As a nurse, if I would comfort the family of the deceased person, first by acknowledging their loss and stating how unimaginable pain the family would be feeling. Keeping in mind these few things would be beneficial because there is no way that a person can feel the pain the other person is feeling on the death of their loved one, even if we have experienced it ourself, moreover, everybody’s loss is different and acknowledging it would be respectful for the patients (Mast & Gillum, 2018). If, this has happened to one of my colleagues, I would ask them to tell me more about their loved one and try and build rapport with them. This would help me in building rapport with the family and share their grief.

I would also ask them if I can be of any help and act on the knowledge which was shared by the family member on the cultural protocols which were to be followed right after the death of the loved one. This would particularly help me ensure that all the cultural beliefs are fulfilled and the family does not regret not being able to do the last rites according to their beliefs and culture (Riphagen & Stolte, 2016). I have also, learned that it is really important for me to answer all the questions being asked by the family members of the deceased as a respect and condolences to their family. Because there might be times that the family members may not know how to proceed ahead with the funeral, thus, answering their questions would help them in arranging the final rituals.

Some things should not be said to the grieving family of a deceased person such as asking them how they are doing? Instead, we as nurses should comfort and acknowledge that what they are going through is difficult and they should be let to grieve completely and without being judged. We should never say that the deceased is in a better place in front of their family rather comfort them by saying “We are sorry for your loss”. Grieving is always painful and difficult, thus it should not be made more difficult by using wrong words (Worden, 2018). I have learned, it is not appropriate to say that it had to happen eventually, rather, it would help to acknowledge and reaffirm that they would miss their loved one who has passed away.

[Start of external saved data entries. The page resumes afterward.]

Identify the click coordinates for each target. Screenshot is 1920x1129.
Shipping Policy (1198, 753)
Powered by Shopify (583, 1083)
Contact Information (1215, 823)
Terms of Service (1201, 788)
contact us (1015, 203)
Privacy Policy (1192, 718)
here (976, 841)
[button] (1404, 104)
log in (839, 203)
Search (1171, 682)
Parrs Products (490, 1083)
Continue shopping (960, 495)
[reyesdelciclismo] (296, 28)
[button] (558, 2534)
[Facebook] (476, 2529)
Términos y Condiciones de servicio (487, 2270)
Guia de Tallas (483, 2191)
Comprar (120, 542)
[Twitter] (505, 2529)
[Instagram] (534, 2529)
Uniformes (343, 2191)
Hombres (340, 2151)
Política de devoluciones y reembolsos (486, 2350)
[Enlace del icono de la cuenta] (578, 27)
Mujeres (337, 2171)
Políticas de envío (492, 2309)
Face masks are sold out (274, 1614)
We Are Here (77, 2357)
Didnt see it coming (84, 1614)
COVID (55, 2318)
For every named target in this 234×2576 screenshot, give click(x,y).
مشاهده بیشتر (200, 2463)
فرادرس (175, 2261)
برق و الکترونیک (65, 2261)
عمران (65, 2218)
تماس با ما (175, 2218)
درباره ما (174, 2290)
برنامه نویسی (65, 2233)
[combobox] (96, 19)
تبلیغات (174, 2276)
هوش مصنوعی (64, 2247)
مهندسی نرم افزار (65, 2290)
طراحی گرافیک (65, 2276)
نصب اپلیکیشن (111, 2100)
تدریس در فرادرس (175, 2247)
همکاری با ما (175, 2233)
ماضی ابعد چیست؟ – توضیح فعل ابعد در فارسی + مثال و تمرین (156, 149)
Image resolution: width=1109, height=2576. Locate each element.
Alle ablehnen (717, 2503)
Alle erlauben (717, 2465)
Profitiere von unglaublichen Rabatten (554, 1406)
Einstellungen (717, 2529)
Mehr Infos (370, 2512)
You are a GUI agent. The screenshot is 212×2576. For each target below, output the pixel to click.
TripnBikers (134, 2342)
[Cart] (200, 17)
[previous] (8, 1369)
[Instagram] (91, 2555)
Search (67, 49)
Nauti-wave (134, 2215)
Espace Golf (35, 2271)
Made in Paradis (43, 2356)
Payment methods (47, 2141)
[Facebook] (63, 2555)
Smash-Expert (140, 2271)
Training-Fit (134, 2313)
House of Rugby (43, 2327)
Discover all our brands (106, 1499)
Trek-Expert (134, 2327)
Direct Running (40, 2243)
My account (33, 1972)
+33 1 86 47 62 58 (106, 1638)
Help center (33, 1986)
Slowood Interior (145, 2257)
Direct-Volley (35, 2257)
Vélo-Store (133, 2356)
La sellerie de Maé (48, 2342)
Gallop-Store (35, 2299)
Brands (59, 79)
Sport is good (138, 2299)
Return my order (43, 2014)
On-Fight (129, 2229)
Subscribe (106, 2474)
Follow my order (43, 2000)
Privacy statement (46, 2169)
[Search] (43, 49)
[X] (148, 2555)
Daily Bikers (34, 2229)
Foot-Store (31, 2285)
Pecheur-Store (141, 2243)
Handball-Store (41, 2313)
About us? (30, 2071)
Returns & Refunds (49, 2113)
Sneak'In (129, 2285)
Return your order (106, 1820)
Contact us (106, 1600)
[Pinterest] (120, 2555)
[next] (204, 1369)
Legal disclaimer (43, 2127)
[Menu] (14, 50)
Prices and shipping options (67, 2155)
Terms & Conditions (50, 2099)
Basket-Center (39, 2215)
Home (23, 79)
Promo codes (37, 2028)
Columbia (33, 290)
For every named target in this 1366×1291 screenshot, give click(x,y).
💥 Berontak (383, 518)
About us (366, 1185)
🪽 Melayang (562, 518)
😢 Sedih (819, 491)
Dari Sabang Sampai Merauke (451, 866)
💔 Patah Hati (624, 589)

It is important to have sympatathic and empathetic towards the grieving families but it is important to be careful while using words and actions for consoling the grieving families.


Griffiths, K., Coleman, C., Al-Yaman, F., Cunningham, J., Garvey, G., Whop, L., Pulver, L.G., Ring, I & Madden, R. (2019). The identification of Aboriginal and Torres Strait Islander people in official statistics and other data: Critical issues of international significance. Statistical Journal of the IAOS, 35(1), 91-106.

Mast, M., & Gillum, D. (2018). Case Study of Nurses’ Experiences Related to the Deaths of Their Patients. The health care manager, 37(4), 325-332.

Riphagen, M., & Stolte, G. M. (2016). The Functioning of Indigenous Cultural Protocols in Australia’s Contemporary Art World. International Journal of Cultural Property, 23(3), 295-320.

Worden, J. W. (2018). Grief counseling and grief therapy: A handbook for the mental health practitioner. New York: Springer Publishing Company.